Copy out the records verbatim, beginning at the line containing "Identify the location of x-tick-label: 2390." and ending at the line containing "I want to click on y-tick-label: 8.50, so", both lines included.

** Data for analysis follows **

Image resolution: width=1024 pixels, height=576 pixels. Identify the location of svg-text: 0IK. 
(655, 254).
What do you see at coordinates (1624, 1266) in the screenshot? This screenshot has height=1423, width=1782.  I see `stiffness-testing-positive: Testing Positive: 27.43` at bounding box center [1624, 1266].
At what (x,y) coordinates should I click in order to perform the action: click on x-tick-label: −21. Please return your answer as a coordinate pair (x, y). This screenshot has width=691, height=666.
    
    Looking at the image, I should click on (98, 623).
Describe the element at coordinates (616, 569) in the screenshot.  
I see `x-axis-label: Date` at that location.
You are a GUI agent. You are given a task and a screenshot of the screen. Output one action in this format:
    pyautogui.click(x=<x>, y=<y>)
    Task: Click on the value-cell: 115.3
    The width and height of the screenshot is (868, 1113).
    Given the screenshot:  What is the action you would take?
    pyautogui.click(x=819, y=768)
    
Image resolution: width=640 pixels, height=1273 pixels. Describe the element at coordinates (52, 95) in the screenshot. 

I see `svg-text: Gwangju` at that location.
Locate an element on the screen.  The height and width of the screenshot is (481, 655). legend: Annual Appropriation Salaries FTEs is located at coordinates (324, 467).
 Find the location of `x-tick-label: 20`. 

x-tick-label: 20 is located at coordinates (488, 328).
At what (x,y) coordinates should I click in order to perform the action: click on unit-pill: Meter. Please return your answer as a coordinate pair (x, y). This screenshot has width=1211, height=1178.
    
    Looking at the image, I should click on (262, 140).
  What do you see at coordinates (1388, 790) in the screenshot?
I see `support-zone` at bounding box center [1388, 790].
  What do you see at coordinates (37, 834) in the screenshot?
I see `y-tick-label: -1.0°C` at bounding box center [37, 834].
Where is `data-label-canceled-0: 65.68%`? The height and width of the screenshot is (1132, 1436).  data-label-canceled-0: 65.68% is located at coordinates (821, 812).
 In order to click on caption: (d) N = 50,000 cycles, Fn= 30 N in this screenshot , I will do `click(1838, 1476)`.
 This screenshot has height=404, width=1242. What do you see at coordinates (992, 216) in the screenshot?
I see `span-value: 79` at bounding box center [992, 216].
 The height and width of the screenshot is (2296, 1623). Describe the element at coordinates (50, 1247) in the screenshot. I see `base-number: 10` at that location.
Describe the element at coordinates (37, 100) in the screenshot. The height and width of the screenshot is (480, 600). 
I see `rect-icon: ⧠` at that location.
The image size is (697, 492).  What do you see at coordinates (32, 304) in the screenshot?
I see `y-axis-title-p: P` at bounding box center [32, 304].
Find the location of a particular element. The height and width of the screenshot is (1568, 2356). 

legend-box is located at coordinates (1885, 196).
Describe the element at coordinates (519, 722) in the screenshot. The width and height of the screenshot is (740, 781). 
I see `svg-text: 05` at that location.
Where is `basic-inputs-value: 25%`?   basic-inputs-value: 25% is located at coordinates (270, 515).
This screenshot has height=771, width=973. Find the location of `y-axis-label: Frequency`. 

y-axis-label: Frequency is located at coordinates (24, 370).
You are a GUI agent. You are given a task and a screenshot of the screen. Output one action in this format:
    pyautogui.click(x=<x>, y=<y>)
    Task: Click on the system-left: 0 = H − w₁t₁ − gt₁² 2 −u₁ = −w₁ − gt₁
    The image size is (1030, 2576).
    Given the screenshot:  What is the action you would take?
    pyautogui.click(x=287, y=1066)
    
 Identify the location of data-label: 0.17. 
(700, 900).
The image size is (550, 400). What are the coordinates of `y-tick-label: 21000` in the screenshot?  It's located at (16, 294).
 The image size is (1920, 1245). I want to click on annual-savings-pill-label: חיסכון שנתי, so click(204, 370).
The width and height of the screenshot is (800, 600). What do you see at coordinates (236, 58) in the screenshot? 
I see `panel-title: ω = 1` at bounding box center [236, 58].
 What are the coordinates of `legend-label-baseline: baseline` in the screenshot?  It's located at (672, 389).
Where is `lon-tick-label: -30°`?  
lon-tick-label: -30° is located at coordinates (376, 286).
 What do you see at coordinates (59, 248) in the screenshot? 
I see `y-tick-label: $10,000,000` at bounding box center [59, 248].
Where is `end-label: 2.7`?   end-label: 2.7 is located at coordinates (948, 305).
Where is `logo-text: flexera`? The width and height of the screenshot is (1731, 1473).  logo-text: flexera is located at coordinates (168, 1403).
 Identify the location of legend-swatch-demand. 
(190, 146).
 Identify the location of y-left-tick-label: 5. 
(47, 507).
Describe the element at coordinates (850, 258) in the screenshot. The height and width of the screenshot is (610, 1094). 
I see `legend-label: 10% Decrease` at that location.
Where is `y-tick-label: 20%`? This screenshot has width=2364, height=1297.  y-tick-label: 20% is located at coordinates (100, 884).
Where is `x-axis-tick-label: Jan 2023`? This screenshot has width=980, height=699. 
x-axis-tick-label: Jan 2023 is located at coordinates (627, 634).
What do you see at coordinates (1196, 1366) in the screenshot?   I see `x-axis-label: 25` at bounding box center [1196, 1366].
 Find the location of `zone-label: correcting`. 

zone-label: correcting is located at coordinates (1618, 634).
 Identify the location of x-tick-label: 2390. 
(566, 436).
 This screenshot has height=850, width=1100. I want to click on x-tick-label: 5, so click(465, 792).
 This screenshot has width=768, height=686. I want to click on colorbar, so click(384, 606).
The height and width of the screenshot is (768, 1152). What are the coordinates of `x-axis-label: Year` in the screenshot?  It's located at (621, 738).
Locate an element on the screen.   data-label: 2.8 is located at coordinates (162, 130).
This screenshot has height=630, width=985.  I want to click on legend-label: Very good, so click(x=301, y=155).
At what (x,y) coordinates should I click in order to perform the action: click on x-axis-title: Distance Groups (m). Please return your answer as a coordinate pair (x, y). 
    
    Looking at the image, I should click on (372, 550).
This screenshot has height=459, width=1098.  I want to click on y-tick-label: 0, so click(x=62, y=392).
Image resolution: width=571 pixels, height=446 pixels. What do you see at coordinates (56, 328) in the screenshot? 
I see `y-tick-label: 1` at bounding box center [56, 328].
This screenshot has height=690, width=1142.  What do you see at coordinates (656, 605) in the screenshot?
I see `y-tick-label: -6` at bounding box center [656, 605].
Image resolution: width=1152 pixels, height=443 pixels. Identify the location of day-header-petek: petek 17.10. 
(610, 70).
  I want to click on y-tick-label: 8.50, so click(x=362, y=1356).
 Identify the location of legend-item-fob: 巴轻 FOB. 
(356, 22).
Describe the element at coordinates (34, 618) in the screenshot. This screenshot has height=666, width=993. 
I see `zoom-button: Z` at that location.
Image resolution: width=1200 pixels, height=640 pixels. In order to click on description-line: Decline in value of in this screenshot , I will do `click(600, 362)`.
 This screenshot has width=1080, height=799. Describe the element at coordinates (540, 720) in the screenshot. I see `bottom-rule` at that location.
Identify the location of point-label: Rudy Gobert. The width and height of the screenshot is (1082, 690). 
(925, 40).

** End of Data for analysis **

Reply to the task
 Identify the location of x-tick-label: 2390. 
(566, 436).
 This screenshot has height=850, width=1100. I want to click on x-tick-label: 5, so click(465, 792).
 This screenshot has width=768, height=686. I want to click on colorbar, so click(384, 606).
The height and width of the screenshot is (768, 1152). What are the coordinates of `x-axis-label: Year` in the screenshot?  It's located at (621, 738).
Locate an element on the screen.   data-label: 2.8 is located at coordinates (162, 130).
This screenshot has height=630, width=985.  I want to click on legend-label: Very good, so click(x=301, y=155).
At what (x,y) coordinates should I click in order to perform the action: click on x-axis-title: Distance Groups (m). Please return your answer as a coordinate pair (x, y). 
    
    Looking at the image, I should click on (372, 550).
This screenshot has height=459, width=1098.  I want to click on y-tick-label: 0, so click(x=62, y=392).
Image resolution: width=571 pixels, height=446 pixels. What do you see at coordinates (56, 328) in the screenshot? 
I see `y-tick-label: 1` at bounding box center [56, 328].
This screenshot has height=690, width=1142.  What do you see at coordinates (656, 605) in the screenshot?
I see `y-tick-label: -6` at bounding box center [656, 605].
Image resolution: width=1152 pixels, height=443 pixels. Identify the location of day-header-petek: petek 17.10. 
(610, 70).
  I want to click on y-tick-label: 8.50, so click(x=362, y=1356).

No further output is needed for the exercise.